Augmenting k-mer sketching for (meta)genomic sequence comparisons

Over the last decade, k-mer sketching (e.g. minimizers or MinHash) to create succinct summaries of long sequences has proven effective at improving the speed of sequence comparisons. However, rigorously characterizing the accuracy of these techniques has been more difficult. In this talk, I'll touch on three results that showcase some of the modern theoretical developments and practical applications of theory to building faster sequence comparison tools for metagenomics.

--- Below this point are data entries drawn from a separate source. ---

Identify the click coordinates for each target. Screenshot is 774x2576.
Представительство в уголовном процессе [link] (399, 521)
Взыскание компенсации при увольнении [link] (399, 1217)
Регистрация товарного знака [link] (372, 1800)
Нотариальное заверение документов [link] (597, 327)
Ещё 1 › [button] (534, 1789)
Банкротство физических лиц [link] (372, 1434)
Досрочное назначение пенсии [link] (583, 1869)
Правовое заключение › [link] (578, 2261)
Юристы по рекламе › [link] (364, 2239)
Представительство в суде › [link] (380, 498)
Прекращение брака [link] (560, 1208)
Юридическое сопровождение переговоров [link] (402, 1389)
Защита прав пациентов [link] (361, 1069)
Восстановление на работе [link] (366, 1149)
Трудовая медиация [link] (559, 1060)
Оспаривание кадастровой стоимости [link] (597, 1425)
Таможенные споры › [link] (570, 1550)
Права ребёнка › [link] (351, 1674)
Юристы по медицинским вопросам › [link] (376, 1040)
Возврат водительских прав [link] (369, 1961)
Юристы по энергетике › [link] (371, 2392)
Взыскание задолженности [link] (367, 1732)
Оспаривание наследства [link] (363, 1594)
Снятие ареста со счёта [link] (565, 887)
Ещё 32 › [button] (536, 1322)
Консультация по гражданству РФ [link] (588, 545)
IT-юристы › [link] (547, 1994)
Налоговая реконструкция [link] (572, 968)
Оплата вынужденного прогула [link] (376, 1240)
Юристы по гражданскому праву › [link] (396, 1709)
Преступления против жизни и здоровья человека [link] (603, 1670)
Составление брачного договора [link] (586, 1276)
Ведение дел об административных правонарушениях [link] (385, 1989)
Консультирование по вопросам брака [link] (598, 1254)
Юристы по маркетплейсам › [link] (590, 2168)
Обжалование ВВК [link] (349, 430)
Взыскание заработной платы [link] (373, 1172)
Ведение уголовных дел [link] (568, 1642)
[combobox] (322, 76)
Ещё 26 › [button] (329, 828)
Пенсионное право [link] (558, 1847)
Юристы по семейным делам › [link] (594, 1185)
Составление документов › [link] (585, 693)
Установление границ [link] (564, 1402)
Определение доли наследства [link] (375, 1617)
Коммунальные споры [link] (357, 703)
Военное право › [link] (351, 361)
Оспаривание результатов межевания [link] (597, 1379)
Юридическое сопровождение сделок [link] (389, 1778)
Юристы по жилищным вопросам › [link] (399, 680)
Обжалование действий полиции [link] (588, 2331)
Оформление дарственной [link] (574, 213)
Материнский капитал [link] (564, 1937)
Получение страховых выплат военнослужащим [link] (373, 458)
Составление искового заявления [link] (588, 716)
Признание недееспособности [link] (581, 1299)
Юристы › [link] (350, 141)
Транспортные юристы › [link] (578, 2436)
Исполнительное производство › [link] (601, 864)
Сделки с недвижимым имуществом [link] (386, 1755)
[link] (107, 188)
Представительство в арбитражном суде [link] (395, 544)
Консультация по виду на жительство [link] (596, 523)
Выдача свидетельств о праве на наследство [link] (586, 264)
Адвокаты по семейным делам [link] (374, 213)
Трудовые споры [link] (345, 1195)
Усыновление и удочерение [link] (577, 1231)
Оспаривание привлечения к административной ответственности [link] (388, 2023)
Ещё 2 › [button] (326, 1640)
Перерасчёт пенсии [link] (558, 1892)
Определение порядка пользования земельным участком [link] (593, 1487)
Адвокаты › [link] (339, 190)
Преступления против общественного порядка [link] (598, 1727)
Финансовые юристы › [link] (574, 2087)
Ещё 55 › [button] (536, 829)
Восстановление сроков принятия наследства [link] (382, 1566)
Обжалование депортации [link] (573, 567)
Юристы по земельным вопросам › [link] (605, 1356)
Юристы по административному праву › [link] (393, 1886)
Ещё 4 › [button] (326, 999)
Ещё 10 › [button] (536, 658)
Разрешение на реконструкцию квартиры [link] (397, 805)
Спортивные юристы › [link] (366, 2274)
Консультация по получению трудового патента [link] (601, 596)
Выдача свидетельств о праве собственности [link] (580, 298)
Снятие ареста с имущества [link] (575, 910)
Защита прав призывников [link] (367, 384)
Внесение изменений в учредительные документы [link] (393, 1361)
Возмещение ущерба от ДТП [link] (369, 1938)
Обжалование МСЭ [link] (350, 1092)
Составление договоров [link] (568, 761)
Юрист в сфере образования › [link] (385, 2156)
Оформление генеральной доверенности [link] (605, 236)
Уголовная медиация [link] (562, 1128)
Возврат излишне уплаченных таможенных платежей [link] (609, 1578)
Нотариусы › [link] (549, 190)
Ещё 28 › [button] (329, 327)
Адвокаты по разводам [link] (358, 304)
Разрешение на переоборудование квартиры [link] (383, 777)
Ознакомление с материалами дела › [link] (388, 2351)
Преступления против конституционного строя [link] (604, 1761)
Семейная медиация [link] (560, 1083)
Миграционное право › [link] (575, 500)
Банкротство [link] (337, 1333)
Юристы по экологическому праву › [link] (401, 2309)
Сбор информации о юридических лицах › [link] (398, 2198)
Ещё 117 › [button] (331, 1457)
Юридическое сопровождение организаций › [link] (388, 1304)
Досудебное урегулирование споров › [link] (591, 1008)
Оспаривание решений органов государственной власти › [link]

We begin by rigorously providing average-case guarantees for the popular seed-chain-extend heuristic for pairwise sequence alignment under a random substitution model, showing that it is accurate and runs in close to O(n log n) time for similar sequences. Then, we will turn our focus to metagenomics: our new tool skani computes average nucleotide identity (ANI) using sparse approximate alignments, and is both more accurate and over 20 times faster than the current state-of-the-art FastANI for comparing incomplete, fragmented MAGs (metagenome assembled genomes). This was enabled by Belbasi, et al.'s work showing that minimizers are biased Jaccard estimators, whereas other k-mer sketching does not have that drawback. Finally, we will introduce sylph (unpublished work), which enables fast and accurate database search to find nearest neighbor genomes (in ANI space) of low-coverage sequenced samples by using a combination of k-mer sketching with a zero-inflated Poisson correction (45x faster than MetaPhlAn for screening databases).

All of the work in this talk is joint with my brilliant PhD student Jim Shaw.

Shaw J, Yu YW. Proving sequence aligners can guarantee accuracy in almost O (m log n) time through an average-case analysis of the seed-chain-extend heuristic. Genome Research (2023) 33 (7), 1175-1187 Shaw J, Yu YW. Fast and robust metagenomic sequence comparison through sparse chaining with skani. Nature Methods (2023).

Oct. 25 (hybrid) Hoon Cho
(Yale University)

Computational tools for understanding and addressing privacy challenges in genomics

The sensitivity of human genomic data poses significant challenges for data sharing and collaboration in biomedicine. Balancing privacy protection and scientific progress is crucial. In this talk, I will discuss our recent efforts to develop effective algorithms that deepen our understanding of genomic privacy risks and facilitate secure data sharing. First, I will describe our novel probabilistic approach to modeling associations between gene expression levels and genotypes at the sequence level. This approach reveals a greater extent of data linkage risks than previously recognized. Next, I will describe our data-oblivious genomic analysis algorithms, designed for deployment in trusted execution environments (TEEs). These tools can power secure analytic services, providing confidential processing of a user’s genome. Lastly, I will introduce our suite of secure and federated (SF) algorithms for essential tasks including genome-wide association studies (GWAS), incorporating modern techniques from applied cryptography, distributed algorithms, and statistical genetics. These tools enable collaborative studies across large-scale genomic data silos, encompassing hundreds of thousands of genomes, while ensuring the confidentiality of each dataset. Our work lays the foundation for broader collaboration in biomedicine, advancing progress while respecting individual privacy.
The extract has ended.